Shirlene Apolinário – Pedagoga

“Alguns termos não conhecia a real definição, tipo criado mudo. Hoje, procuro não falar esses termos. Fico me policiando, e não me deixar essas raízes culturais erradas permanecer na minha vida.Temos que lutar muito para acabar com todos esses termos que machucam e tanto fazem pessoas sofrerem”.

Beatriz Barreto – Estudante de arquitetura

“Já conhecia alguns  e os usava, mas sem saber a história.  Não vou usar mais e vou informar as outras pessoas que esses são  termos racistas”.

CONFIRA ALGUNS TERMOS RACISTAS

A COISA TÁ PRETA – Quando querem dizer que algo é perigoso, desagradável, negativo, difícil. Associam algo ruim ao preto, que na visão racista, não é pode ser algo bom. 
INVEJA BRANCA – Passa a ideia de que o que é branco é positivo, é bom. Levando a crer que o que é  preto  é ruim?
CRIADO MUDO – Era o escravizado ou criado que ficava em pé e em silêncio, ao lado da cama dos ‘senhores’ durante a noite, geralmente segurando água e objetos para servi-los.

DENEGRIR – Quer dizer “tornar negro”. Apresente a ideia de que tudo  associado ao negro é negativo, é ruim.  MERCADO NEGRO / HUMOR NEGRO / LISTA NEGRA – Tem o mesmo significado de denegrir.
MEIA TIGELA – Quando o escravizado cumpria sua função, ganhava uma tijela cheia de comida. Quando não, recebia a tijela com menos comida, ou seja apenas a metade, o que levou a utilização do termo“meia tigela”.
FEITO NAS COXAS – Na época da escravidão, os negros moldavam as telhas usadas nas casas dos ‘senhores, nas próprias coxas e como tinham os corpos diferentes, as telhas não ficavam iguais, com o mesmo formato e, por isso, estariam ‘mal feitas’. 

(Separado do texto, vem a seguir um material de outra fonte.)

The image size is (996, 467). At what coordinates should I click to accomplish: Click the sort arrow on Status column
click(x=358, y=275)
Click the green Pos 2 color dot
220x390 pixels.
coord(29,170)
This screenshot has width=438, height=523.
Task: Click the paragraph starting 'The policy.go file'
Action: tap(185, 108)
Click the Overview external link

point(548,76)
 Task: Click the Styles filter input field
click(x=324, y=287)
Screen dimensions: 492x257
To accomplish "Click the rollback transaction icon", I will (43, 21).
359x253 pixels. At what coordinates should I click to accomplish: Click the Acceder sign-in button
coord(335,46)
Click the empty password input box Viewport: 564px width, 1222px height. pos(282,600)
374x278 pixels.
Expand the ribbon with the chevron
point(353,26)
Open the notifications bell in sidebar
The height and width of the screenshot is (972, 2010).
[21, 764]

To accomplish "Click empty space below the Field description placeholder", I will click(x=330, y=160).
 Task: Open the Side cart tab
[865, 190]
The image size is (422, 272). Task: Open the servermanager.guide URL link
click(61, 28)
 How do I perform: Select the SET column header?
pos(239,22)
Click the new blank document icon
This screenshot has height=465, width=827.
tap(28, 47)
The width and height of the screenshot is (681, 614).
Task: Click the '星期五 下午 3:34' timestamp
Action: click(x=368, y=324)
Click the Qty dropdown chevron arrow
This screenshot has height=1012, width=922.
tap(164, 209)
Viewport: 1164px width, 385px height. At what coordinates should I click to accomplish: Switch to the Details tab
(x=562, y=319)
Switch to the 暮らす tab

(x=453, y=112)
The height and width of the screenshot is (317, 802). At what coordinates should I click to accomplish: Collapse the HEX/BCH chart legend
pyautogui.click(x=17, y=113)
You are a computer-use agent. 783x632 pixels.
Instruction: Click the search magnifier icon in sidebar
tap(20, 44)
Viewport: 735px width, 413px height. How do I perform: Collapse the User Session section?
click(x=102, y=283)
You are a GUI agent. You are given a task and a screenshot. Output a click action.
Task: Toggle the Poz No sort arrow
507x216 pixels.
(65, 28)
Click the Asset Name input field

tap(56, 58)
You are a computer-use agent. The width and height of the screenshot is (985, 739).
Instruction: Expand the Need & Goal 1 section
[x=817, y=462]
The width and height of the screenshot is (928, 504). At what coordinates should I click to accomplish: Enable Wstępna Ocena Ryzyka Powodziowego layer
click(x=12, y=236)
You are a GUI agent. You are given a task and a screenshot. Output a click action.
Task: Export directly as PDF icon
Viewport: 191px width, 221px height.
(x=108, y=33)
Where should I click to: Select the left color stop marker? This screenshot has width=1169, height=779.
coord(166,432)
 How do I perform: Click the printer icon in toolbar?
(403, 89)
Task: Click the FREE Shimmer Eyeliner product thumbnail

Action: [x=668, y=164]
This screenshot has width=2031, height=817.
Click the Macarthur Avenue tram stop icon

MULATA – A palavra faz referência a “cor de mula”. Ou seja, compara uma pessoa negra a um animal. CABELO RUIM / DURO / PIXAIM – Classifica o cabelo afro, o cabelo crespo e o cacheado como sendo algo ruim.
NÃO SOU TUAS NEGAS – À época da escravidão, as mulheres negras eram propriedades dos homens brancos, eram submissas a eles. O termo, além de racista, é machista, dá a ideia de que as mulheres devem se submeter a vontade dos homens. PRETO DE ALMA BRANCA – Tentativa de elogiar uma pessoa negra, mostrando que, por ser ‘boa’, ela se assemelha a uma pessoa não negra. É um negro “diferenciado”.
NHACA
-Inhaca é uma Ilha de Maputo, em Moçambique, onde vivem até hoje os povos Nhacas, um povo Bantu. Aqui no Brasil, usam o termo inhaca para dizer que alguém está com odor corporal, e assim  faz relação a um povo preto.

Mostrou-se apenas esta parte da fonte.